Background information
- Born: Joyce Silveira Palhano de Jesus 31 January 1948 (age 78)
- Origin: Rio de Janeiro, Brazil
- Genres: Jazz, MPB, bossa nova
- Occupations: Singer, songwriter, guitarist, arranger
- Instruments: Singing, guitar
- Years active: 1968–present
- Label: Far Out Recordings
- Website: joycemoreno.com

= Joyce (singer) =

Brazilian singer-songwriter and guitarist

Joyce Moreno (born 31 January 1948), commonly known as Joyce (/pt-BR/), is a Brazilian singer-songwriter and guitarist.

The first record of her work as a singer dates back to 1964, when she participated in a vocal quartet in a studio recording of the album Sambacana, by Pacífico Mascarenhas. Four years later, she released her first solo album, Joyce, on the Philips label, signing alone the authorship of five of the ten songs on the album, in addition to a partnership with musician Jards Macalé. She has since produced 45 more discs and two DVDs, has written nearly 400 songs, and also has four nominations for the Latin Grammy Awards (2000, 2004, 2005 and 2010). Since the beginning of her career, her trademarks have been a feminine language in the first person and her guitar skills. As a composer, Joyce Moreno has songs recorded by nearly all the greatest names in Música popular brasileira—including Elis Regina, Maria Bethânia, Gal Costa, Milton Nascimento, Edu Lobo and Elizeth Cardoso—and by such foreign artists as Annie Lennox, Omara Portuondo, Claus Ogerman, the Black Eyed Peas, Gerry Mulligan, and Wallace Roney.
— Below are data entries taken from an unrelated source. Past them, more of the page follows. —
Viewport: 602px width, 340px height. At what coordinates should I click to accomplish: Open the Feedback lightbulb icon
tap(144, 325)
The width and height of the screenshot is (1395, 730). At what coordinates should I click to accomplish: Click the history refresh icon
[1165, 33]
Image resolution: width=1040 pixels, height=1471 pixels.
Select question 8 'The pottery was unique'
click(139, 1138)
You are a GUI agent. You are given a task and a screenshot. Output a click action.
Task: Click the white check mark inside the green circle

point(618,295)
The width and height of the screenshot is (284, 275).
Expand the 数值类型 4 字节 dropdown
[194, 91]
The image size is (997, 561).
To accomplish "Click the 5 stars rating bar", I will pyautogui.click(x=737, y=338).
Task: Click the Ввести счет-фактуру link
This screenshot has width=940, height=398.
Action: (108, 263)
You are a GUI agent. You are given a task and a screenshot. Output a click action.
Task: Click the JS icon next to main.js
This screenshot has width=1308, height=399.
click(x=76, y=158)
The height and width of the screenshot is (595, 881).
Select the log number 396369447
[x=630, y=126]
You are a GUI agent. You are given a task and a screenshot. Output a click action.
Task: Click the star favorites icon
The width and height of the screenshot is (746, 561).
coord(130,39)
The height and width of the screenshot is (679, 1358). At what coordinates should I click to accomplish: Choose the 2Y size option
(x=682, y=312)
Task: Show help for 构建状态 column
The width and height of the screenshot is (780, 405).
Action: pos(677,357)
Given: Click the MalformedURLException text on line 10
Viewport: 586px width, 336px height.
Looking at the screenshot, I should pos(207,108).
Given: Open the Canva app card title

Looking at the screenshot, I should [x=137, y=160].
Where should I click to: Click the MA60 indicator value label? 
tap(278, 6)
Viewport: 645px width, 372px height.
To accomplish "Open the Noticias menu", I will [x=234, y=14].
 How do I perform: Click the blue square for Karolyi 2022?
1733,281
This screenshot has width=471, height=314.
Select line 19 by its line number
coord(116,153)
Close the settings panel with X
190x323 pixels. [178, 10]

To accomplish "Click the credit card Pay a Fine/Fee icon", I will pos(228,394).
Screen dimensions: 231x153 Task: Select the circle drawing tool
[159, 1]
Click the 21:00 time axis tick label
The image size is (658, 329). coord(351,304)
Her creations are also featured in two film soundtracks: Robert Altman's 1992 The Player and Robert Luketic's Legally Blonde. She participated on the soundtrack of Japanese anime series Wolf's Rain, for which her work was included as part of the official soundtrack.

==Early childhood==
Moreno's paternal grandfather was a Swede, from Karlskrona, who moved to Copenhagen and married a Danish woman. Their son, Joyce's father, moved from Denmark to Brazil and married a Brazilian woman, Joyce's mother.

==Career in Brazil==
In Brazil, she has become initially known in 1967, a year before releasing her first album, when she performed her song Me Disseram at the II International Song Festival (RJ), but the peak of her popularity happened in the early 1980s, when she presented "Clareana", a song she wrote dedicated to her two infant daughters, at TV Globo's Brazilian Popular Music Festival. The song was a hit across the country and appeared on her 1980 album Feminina, which also included other hits such as the title tune ("Feminina"), "Mistérios", "Da Cor Brasileira" and "Essa Mulher". From then on, she has released a series of albums with her own original compositions, recorded in Brazil and abroad; albums dedicated to the works of Vinicius de Moraes, her artistic godfather, Tom Jobim, Elis Regina and Dorival Caymmi; and many recordings in partnership with other musicians.

==International career==
Still in the 1980s, she had a first presence on the international circuit, when, replacing guitarist Toquinho, she performed with the poet Vinicius de Moraes on tours throughout Latin America and Europe. It was a period in which she recorded albums in Italy and the United States, during a season of concerts in New York, in 1977. In 1985, she was invited to participate in the Youth Festival, in Moscow, and the Yamaha Festival, in Japan, starting a solid career abroad that involves annual tours in several countries in Europe, Japan, the United States and Canada - a schedule that reconciles with performances in Brazil.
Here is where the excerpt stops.